Day tripping
Sunday was sunny so after washing laundry and getting it out on a rack to dry in the sun and wind we headed out to a couple beach sites south of Ribera. The first, Piana Grande is about 22 km from here. It's a long beach area, down a steep narrow road. Like most public beaches it's not real clean or sandy. Trash abounds on the round, flat rocks. The beach is a lot like Kalaloch in Washington but the rocks are brown and yellow, not black, since the hillsides around here are brown and yellow. There's a road that runs along the beach for miles, but it's not paved. It's one lane, rock and muddy from the rains. Maybe this summer it'll be dry enough, and packed down by use to where it's driveable by a vehicle like our rental Jukebox. I've gotten it through some fairly rough gravel roads but this one was too bad to try. You could see where the hillside had slid down over the "road" a few yards from where the "paved" road hit the beach.
After seeing there was no way to get to the next beach area along the beach we headed back inland to the highway and turned off for Seccagrande a few km to the east. Here there's actually paved road wide enough for 2 cars to pass, with care, all the way down to the water. There's also a real little town with a few restaurants and bars. Some were even open during the winter. Most, however, were not. This is definitely a summer town. Most houses were not occupied but there are some permanent residents based on the cars parked in the streets.
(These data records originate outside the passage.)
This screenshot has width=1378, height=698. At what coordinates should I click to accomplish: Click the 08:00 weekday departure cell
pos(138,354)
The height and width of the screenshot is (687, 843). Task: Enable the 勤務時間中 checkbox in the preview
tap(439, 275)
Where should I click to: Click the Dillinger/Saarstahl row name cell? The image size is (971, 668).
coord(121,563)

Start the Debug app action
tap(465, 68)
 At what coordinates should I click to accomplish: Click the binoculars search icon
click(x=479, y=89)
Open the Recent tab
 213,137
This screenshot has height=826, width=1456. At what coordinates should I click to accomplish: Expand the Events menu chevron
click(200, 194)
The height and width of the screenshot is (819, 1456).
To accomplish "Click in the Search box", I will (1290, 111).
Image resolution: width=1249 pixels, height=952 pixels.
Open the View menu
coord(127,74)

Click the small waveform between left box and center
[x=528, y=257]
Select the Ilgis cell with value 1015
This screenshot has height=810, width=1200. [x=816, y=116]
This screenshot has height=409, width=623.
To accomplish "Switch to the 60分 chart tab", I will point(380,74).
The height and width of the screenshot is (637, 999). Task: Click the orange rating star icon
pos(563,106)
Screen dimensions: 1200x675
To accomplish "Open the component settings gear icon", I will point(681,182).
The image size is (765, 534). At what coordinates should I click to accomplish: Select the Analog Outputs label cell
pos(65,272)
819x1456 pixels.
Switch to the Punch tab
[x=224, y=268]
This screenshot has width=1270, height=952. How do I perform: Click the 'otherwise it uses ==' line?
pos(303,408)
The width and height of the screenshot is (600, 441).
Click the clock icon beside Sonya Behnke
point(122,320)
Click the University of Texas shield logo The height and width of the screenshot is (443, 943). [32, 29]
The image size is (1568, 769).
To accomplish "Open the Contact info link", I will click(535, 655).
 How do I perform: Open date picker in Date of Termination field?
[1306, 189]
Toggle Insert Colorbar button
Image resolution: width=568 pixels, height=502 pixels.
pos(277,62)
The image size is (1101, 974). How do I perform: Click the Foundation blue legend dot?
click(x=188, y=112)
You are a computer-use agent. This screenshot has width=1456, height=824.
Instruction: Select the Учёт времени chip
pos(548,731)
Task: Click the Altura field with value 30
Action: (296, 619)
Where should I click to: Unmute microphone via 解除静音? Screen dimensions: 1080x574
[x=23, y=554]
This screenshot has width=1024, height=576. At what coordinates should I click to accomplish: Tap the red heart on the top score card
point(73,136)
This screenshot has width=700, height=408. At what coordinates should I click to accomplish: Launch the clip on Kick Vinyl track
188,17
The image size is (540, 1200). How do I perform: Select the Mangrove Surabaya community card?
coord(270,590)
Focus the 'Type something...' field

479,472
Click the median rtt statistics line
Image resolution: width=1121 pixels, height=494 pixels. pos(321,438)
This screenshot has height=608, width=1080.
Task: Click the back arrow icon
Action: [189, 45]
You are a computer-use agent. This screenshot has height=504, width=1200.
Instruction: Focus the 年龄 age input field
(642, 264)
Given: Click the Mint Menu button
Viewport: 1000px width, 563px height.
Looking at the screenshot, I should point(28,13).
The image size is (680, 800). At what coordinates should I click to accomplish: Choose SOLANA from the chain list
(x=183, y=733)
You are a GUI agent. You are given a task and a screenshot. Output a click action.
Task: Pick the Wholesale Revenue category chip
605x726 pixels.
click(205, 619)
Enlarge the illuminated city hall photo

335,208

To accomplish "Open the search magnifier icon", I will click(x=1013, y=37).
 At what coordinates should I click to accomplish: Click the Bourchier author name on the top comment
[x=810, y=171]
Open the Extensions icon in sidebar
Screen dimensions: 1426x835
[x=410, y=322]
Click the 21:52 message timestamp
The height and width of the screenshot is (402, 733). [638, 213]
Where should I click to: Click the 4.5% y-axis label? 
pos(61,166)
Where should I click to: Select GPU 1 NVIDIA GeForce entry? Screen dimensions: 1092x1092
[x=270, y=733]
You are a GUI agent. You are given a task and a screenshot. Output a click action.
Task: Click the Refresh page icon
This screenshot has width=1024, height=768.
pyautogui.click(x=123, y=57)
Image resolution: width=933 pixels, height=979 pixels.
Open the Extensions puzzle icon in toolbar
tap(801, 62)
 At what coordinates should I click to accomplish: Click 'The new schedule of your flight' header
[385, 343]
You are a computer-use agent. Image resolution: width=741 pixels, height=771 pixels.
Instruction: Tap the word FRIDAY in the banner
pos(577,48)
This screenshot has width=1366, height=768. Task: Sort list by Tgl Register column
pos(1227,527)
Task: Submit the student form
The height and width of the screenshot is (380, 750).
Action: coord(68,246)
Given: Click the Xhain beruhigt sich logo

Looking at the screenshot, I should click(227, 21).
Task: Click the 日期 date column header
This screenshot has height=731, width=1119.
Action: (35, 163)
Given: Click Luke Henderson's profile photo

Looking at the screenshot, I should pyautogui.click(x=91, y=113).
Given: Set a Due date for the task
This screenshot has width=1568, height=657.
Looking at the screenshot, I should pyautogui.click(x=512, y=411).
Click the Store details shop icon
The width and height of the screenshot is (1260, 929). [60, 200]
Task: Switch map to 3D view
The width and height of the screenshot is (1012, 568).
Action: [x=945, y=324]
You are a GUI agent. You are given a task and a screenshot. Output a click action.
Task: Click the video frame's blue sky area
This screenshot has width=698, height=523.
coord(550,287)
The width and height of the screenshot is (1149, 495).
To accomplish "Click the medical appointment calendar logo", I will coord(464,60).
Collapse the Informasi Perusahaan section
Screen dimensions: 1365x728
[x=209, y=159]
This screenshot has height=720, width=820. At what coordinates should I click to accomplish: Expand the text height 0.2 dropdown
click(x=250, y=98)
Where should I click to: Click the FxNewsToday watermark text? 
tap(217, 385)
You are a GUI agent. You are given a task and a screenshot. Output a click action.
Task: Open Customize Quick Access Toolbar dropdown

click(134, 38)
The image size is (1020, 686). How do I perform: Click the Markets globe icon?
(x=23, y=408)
We drove around for a bit, checking out housing. There's a new development going in up from the beach with modern houses, wide asphalt streets and real curbs. I checked out house availability for this area but soon gave up any idea of looking further. The prices run in the 300,000 euro range. Madre! There was one in Ribera, a few miles away, for 150,000 but it was in an industrial area next to a brickyard. We are now considering rentals, naturally. Our friend here in Sciacca told us 3 years ago that the prices were being driven up by the British residents. Maybe with Brexit they will have to stop full-time living if they get hit with the same 90 day visa crap we're dealing with. That could reduce the market pressure. We can only hope.
Saturday night we headed back to the port to eat at one of the restaurants we tried last week, Porto San Paolo. It has high recommendations and reviews, and the food definitely proved them right. Cathy had veal marsala, I had swordfish encrusted with pistachios. Both were delicious. The service was good but not as friendly as the Restaurante Italia de Nino that we ate at the Friday before. I got a couple photos as we left that I sent to our daughter back home.
She's due here on Friday and we've got plans to eat and drink in some nice places. Literally on our way here from the airport in Trapani we planned stopping at the Planeta winery and enoteca just south of Sambuca di Sicilia on the banks of Lago Arancio since we all love their wine. We drove to Menfi today to pick up some wine at Cantine Settesoli which is part of the Mandarossa winery. I tried calling Planeta this morning but here was no answer so we drove there on the way back to Sciacca. It was only a 20 minute side trip. We were lucky we did. The reason they didn't answer was because they were closed today for an employee Christmas party but Marianna, who met us at the courtyard and told us about the party, took our name and set up an appointment for a tasting and light lunch on Friday.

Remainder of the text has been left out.